Buscaron, entre las virutas y los rollos de papel, la argolla que servía de agarre. La encontraron y, despacio, fueron levantando la tabla. Entonces arrojaron dos granadas, una Tonelete y una GR-3, y, cerrando la trampilla, se pusieron a cubierto. La explosión voló en mil astillas los tablones. Descendieron despacio, disparando por doquier. No se retrasó el hallazgo de los cuerpos de Moro, Carmina y Asunción, destrozados por la metralla.

A continuación se dividieron en dos grupos: uno se encargó de requisar los objetos de algún valor y el segundo se dirigió hacia la cuadra.

Estos últimos se aseguraron de que los animales estuvieran atados. Luego diseminaron por el cobertizo dos alpacas de paja y les prendieron fuego. Introdujeron tres más en la vivienda y esperaron la salida del primer grupo con el botín. A continuación, encendieron otra cerilla.

Los miembros de la contra se quedaron a diez metros de la casa, contemplado la hoguera.
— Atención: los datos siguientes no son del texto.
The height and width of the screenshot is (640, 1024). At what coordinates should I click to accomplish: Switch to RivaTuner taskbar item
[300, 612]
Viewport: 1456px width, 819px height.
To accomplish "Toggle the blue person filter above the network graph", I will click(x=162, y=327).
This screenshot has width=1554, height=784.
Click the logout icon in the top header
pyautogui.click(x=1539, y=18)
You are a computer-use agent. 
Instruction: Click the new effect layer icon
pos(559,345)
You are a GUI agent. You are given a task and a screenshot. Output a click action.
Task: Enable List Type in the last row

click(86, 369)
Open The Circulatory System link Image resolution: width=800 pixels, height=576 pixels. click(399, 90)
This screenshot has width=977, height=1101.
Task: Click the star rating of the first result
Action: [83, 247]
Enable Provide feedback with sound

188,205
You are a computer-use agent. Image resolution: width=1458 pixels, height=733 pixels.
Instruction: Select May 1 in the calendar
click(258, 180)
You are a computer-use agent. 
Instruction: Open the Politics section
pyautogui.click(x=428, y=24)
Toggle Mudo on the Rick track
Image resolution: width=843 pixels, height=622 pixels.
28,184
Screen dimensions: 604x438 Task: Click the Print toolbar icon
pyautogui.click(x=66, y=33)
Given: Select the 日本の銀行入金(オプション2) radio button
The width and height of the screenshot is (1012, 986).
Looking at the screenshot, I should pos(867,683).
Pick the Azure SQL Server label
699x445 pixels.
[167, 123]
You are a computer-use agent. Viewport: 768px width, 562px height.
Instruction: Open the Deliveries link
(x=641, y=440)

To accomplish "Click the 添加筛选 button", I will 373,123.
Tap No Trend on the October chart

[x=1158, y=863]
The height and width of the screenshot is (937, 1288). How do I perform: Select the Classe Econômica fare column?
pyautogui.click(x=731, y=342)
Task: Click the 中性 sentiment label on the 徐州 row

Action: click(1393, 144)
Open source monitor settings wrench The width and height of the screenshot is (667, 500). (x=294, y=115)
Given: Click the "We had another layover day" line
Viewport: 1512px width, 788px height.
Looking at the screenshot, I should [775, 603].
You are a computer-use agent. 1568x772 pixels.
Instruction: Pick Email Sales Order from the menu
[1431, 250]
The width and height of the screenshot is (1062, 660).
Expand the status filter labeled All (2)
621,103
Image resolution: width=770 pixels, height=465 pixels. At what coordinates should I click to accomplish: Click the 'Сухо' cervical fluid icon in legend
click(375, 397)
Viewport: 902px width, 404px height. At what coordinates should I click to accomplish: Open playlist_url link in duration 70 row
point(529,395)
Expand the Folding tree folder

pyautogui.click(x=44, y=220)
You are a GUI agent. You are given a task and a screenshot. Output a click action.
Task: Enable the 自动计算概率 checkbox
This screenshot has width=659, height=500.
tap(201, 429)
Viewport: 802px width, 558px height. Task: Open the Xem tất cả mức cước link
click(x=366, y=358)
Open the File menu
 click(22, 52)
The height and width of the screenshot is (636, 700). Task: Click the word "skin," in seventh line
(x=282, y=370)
Mugidos y relinchos de las vacas, bueyes y tres mulos torturados bajo las llamas se convirtieron en bramidos en medio de la noche, despertando al pueblo.

Los vecinos acudieron con cubos de agua, corriendo espantados, pero se encontraban con cañones de escopeta o subfusiles que les impedían acercarse y les obligaban a retornar a sus viviendas. Las llamas se elevaban al cielo, desprendiendo cientos de chispas que la noche se tragaba.

Al cabo de una hora, las vigas de madera del caserío y las de la cuadra cedieron y todo se derrumbó. El marino, Moro y sus hijas, junto a los animales calcinados, yacían bajo los escombros: un gran brasero alimentado con cadáveres.

—En busca del convoy, camaradas —gritó Alvarado.

Todos se subieron al vehículo y se alejaron de Quintes.

A las cuatro de la mañana, la caravana se detuvo sin emprender la subida a Santo Emiliano. Aún quedaban tres cuartos de hora para el encuentro. Apagaron las luces y los motores. Y aguardaron.

—A Vincén lo esperamos sólo media hora. Si no está aquí, continuaremos sin él —dijo el coronel al sargento Fernández y a don Carlos, y regresó al coche.

Los dos encendieron sendos cigarrillos.

—Parece que no ha congeniado muy bien con su jefe —dijo Fernández.

—Tengo la impresión de que al coronel le molesta que unos paisanos hagamos su trabajo.

—A mí no me importa, con tal de que matemos a todos los fugaos.

—Eso es lo que no comprende Novo, pero le ocurrió lo mismo al comandante Gutiérrez Mellado y ahora se arrepiente.

—¿Qué le pasó al comandante?

La pregunta del sargento quedó sin respuesta. El furgón cargado con los cuerpos de los Castiello y de Tarzán había llegado. Paró a la altura del vehículo del coronel y Vincén descendió. Se quitó el abrigo y se sentó en el coche al lado de Novo.

—Viene muy contento, supongo que le ha salido todo bien.

—Nada más tiene que ver nuestro cargamento.

—¡Fernández!

—A la orden, mi coronel.

—Ordene que el convoy emprenda la marcha.

—Queda Bóger —dijo Vincén a modo de conclusión—, y misión cumplida.

—Bueno —añadió Novo—, aún le queda otro cabo suelto: Pin.

—No me preocupa. Estoy convencido de que Pasteles le ha dado caza.